Parmi les conditions qu’il pose, il cite, entre autres, l’exigence d’un cessez‑le‑feu et l’arrêt de toute répression visant à intimider ou réduire les voix dissidentes. Il réclame également la libération des prisonniers politiques et d’opinion, la levée des condamnations à caractère politique avec le rétablissement des droits civiques et politiques concernés, ainsi que la restitution des passeports et la réaffirmation effective de la liberté de circulation. Kikuni demande encore l’annulation des procédures judiciaires à caractère politique, la levée des mandats d’arrêt et la réparation des préjudices subis, autant de conditions qu’il juge indispensables pour qu’un dialogue puisse être véritablement inclusif.

Il intervenait en réponse à Martin Fayulu, qui a présenté sa propre vision d’un cadre de discussion. Fayulu estime que le dialogue doit donner la parole à toutes les composantes de la société -y compris, contrairement au président Félix Tshisekedi, aux groupes armés- et met en garde contre toute exclusion susceptible d’entamer la légitimité du processus. Il appelle d’abord à assurer la préservation de l’intégrité territoriale et de la souveraineté de la République Démocratique du Congo, tout en engageant dès maintenant des réformes des forces armées et des services de sécurité.

Ensuite, il insiste sur la promotion d’une gouvernance éthique, la rationalisation des finances publiques et la lutte contre la corruption, ainsi que sur le renforcement de la justice, des droits humains et de l’égalité devant la loi. De plus, il juge indispensables des réformes électorales permettant de garantir la transparence et la crédibilité des élections de 2028. Parallèlement, Fayulu plaide pour des mesures favorisant la coexistence pacifique entre les communautés congolaises et pour des actions visant la stabilité régionale dans les Grands Lacs.

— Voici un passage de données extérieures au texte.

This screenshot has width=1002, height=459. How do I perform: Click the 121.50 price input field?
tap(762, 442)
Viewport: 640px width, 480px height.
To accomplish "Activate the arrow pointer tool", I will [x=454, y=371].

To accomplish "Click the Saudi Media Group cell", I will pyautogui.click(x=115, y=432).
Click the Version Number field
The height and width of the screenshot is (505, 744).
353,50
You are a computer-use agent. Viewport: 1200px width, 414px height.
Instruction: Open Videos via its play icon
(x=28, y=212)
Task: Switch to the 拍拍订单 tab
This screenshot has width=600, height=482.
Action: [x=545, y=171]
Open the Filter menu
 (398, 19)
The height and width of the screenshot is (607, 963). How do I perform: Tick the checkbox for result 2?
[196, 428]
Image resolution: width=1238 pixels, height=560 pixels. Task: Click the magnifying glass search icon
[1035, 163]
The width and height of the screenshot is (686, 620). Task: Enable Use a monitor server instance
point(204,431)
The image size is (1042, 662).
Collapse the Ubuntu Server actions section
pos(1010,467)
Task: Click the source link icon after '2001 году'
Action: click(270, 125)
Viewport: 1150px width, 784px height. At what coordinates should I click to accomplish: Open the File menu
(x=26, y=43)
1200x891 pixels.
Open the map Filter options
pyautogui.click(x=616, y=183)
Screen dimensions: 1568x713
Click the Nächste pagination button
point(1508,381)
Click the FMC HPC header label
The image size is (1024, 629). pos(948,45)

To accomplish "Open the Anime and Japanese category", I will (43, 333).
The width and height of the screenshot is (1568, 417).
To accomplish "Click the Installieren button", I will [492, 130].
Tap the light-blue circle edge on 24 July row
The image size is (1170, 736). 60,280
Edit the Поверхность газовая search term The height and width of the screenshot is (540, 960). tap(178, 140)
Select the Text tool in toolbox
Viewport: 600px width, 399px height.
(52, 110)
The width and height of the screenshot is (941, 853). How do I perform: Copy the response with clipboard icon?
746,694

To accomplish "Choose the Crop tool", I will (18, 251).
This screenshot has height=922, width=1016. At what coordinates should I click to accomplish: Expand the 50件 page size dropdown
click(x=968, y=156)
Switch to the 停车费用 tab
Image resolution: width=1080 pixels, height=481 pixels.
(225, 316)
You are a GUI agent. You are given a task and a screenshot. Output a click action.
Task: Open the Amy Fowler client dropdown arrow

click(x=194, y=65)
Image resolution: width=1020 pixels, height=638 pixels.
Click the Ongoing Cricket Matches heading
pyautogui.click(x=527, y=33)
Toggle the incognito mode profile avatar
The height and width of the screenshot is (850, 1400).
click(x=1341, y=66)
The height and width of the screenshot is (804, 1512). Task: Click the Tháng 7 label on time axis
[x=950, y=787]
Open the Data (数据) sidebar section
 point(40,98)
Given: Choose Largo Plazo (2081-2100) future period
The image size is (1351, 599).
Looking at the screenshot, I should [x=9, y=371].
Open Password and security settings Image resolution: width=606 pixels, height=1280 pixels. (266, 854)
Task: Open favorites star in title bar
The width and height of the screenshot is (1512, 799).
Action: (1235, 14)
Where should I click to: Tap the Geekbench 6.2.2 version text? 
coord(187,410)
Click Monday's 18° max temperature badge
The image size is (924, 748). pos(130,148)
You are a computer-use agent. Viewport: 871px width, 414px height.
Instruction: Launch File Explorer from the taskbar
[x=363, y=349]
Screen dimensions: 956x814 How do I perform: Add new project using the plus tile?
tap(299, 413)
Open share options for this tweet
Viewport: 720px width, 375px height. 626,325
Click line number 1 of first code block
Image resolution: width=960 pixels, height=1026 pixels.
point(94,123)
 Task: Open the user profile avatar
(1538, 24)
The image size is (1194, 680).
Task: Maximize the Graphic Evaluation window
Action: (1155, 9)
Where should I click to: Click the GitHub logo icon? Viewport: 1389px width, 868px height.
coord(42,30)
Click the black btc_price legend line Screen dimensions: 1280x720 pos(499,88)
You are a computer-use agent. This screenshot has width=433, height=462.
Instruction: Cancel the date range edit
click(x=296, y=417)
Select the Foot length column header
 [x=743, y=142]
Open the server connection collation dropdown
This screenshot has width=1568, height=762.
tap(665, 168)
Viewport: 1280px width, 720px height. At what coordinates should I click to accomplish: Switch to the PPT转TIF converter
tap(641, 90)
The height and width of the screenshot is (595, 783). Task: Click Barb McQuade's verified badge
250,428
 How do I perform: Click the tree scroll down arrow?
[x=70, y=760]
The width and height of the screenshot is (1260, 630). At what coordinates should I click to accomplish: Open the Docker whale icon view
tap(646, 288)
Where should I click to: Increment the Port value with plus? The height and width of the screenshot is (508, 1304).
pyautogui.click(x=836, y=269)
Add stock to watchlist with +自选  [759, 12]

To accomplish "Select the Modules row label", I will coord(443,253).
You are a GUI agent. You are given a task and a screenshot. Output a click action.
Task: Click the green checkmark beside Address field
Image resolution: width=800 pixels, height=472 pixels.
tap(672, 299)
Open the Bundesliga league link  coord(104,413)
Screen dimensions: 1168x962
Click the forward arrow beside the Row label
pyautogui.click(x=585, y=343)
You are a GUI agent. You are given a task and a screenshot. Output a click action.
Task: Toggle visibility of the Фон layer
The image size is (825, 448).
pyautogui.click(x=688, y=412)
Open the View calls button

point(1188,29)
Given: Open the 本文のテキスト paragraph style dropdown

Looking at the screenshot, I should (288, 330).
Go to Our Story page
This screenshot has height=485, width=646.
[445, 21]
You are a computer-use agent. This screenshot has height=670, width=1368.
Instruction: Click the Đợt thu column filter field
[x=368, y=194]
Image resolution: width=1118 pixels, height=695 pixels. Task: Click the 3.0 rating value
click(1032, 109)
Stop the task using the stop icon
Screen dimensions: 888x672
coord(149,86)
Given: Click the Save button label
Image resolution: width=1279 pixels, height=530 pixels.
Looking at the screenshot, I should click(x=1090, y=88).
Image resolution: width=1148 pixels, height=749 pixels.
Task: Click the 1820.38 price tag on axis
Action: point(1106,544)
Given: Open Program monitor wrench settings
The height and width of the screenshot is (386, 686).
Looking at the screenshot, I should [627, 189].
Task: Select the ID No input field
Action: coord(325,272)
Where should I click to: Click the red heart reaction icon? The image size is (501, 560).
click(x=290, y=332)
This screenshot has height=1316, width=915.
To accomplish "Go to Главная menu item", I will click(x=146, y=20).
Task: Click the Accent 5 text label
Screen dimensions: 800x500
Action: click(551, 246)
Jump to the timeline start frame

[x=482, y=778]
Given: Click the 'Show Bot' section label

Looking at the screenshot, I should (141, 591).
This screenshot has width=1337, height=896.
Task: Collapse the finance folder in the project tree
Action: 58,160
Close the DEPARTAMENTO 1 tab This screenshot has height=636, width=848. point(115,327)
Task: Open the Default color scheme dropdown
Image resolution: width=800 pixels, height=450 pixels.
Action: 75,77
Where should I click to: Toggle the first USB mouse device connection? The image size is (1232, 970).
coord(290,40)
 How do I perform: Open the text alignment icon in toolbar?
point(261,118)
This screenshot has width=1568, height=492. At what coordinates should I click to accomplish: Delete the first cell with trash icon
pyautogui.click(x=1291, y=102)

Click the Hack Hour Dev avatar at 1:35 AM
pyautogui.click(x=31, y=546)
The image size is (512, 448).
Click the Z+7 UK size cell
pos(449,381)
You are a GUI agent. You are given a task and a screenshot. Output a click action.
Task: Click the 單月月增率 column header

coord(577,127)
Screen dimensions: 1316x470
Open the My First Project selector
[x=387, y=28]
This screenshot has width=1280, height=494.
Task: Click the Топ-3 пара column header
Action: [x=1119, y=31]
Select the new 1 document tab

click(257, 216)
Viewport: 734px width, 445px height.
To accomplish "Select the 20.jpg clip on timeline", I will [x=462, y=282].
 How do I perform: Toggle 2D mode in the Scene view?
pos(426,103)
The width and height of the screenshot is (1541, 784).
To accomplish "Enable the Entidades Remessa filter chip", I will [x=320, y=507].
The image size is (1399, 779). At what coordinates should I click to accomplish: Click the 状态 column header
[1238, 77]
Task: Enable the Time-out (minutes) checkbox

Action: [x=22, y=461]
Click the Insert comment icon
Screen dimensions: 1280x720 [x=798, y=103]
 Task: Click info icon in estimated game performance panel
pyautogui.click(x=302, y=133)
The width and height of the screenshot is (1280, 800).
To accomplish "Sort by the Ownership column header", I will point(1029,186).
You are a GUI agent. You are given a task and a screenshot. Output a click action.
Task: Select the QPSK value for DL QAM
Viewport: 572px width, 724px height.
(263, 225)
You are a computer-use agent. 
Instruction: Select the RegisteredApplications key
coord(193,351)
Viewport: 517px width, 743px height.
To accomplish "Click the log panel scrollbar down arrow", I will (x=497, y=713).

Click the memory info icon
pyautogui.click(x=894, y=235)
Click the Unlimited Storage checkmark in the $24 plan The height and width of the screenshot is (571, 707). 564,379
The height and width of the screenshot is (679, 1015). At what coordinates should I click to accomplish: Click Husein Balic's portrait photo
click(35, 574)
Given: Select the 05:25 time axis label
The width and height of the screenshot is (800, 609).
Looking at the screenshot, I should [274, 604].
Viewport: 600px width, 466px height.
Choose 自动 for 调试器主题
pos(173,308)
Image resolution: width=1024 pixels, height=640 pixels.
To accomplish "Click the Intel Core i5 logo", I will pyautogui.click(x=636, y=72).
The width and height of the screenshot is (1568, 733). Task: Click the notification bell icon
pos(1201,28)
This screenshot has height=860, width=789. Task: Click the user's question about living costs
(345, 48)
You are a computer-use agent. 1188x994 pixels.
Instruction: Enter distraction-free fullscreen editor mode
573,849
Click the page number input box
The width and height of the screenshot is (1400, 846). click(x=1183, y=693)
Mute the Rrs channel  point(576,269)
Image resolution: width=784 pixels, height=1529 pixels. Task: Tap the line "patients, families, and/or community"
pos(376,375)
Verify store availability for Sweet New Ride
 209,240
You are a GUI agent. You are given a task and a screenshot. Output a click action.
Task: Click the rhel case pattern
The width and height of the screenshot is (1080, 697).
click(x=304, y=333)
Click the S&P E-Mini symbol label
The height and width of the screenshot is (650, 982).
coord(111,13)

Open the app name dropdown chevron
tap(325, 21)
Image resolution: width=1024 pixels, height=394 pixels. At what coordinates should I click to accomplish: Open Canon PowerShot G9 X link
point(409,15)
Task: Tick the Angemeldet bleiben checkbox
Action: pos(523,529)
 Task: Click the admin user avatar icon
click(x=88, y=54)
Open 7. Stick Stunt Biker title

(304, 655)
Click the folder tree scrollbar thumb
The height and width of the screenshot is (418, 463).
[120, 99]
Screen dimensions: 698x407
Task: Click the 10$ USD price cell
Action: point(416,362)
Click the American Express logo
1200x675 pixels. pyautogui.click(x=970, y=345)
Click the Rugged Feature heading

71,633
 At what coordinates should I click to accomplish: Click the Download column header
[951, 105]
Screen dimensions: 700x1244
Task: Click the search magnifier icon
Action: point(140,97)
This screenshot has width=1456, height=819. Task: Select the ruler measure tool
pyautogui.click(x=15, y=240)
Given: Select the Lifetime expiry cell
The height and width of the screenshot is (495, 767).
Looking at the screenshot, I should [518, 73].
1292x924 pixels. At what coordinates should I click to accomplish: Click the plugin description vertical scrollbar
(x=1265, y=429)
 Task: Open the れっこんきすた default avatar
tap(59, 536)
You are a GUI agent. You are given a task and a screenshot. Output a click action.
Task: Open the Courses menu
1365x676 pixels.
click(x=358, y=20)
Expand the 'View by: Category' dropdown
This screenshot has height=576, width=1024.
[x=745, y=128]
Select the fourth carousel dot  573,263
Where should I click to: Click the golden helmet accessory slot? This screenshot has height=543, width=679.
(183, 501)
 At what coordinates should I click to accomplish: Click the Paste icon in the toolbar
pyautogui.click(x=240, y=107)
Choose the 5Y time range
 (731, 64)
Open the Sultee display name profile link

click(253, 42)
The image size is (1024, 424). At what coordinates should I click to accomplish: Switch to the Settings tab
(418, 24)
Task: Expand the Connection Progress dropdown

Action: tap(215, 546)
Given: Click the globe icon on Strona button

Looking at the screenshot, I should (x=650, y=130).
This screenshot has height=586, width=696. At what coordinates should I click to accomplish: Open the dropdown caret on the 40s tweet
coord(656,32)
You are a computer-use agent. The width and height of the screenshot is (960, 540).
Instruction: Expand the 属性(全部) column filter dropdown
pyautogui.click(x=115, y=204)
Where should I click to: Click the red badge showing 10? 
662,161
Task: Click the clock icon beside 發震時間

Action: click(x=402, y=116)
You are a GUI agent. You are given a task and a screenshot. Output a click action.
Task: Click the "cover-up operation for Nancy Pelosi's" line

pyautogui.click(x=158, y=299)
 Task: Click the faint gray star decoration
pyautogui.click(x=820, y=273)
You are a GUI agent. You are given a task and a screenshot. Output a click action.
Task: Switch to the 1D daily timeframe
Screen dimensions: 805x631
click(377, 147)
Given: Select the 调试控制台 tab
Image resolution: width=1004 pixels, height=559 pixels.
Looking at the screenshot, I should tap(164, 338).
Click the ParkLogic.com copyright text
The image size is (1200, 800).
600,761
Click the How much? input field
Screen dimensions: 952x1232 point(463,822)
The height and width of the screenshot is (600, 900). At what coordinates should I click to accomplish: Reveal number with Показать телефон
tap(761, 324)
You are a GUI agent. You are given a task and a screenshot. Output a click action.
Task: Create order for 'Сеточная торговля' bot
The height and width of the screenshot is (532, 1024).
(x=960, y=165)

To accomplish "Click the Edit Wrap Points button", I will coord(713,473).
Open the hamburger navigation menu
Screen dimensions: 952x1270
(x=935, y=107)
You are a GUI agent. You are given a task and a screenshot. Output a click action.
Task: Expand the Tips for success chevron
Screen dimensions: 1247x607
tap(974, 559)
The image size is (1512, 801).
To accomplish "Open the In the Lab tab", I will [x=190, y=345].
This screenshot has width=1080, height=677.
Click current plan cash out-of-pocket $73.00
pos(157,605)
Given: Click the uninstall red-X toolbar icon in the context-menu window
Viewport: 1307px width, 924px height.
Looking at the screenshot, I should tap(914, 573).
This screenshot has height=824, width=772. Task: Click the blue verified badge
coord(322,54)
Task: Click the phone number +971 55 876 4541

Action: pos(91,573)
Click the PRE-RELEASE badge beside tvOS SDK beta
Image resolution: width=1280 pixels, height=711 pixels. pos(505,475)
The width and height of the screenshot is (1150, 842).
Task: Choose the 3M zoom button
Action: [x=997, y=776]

Enfin, il propose d’inventorier et d’analyser les résolutions des précédents dialogues nationaux depuis 1958 afin d’en évaluer la mise en œuvre et d’en dégager une doctrine cohérente de gouvernance. Le leader de la coalition a par ailleurs exigé que les critères de participation au dialogue soient clairement définis, afin que l’exercice ne se réduise pas à une manipulation politique sans effets concrets. Face à ces positions, l’enjeu demeure de concilier l’exigence d’un minimum de garanties posé par l’opposition et la volonté du pouvoir d’engager rapidement une concertation susceptible de ramener la paix et la stabilité.